§ WHAT IS BEING ASKED:
Lines of the records that hold the word "agent" are to be counted; give the number and nothing more.

Saved data entries

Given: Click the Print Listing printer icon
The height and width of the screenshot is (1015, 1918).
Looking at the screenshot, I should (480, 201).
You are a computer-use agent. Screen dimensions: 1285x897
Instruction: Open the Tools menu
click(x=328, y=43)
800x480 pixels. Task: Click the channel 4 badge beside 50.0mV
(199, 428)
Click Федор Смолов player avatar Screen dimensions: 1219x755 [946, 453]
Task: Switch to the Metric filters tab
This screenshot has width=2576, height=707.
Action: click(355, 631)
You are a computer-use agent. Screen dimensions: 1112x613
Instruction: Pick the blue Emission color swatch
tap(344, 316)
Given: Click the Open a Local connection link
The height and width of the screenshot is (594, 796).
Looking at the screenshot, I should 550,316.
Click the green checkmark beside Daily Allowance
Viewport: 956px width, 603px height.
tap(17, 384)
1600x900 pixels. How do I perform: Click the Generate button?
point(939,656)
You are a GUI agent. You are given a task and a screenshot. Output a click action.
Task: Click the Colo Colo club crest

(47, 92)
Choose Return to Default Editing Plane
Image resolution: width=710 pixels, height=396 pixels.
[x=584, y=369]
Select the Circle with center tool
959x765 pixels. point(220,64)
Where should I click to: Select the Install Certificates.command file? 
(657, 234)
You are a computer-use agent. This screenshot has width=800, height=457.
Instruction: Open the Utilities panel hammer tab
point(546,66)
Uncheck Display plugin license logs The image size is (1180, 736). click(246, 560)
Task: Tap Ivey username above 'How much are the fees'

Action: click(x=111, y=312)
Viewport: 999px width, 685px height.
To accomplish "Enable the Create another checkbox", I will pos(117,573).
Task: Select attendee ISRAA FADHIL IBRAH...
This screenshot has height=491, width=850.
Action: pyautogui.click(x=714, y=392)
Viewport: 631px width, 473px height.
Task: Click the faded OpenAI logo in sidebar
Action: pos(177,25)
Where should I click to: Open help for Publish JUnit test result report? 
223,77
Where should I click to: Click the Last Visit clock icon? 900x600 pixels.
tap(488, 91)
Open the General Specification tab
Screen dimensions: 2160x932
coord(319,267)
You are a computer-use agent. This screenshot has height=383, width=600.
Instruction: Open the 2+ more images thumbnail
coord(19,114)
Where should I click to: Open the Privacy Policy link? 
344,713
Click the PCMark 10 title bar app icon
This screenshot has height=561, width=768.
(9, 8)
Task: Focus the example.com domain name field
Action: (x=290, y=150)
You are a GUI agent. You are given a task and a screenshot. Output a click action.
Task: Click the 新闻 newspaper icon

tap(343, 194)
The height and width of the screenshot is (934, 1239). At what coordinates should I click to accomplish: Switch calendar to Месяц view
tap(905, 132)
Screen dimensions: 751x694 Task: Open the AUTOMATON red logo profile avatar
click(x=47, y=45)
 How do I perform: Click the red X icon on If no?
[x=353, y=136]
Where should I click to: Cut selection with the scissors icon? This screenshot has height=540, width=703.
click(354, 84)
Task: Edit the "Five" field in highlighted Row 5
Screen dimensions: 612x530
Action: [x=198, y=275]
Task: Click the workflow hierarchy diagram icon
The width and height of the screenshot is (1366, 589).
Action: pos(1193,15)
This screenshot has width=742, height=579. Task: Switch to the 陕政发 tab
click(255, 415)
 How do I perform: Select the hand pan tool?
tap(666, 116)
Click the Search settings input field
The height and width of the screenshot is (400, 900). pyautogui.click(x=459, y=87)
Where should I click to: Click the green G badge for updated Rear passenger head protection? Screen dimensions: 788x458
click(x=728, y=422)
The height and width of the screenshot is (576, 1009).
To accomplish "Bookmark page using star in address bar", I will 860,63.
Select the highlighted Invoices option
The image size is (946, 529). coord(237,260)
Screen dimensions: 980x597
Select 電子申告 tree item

§ YOUR SOLUTION:
6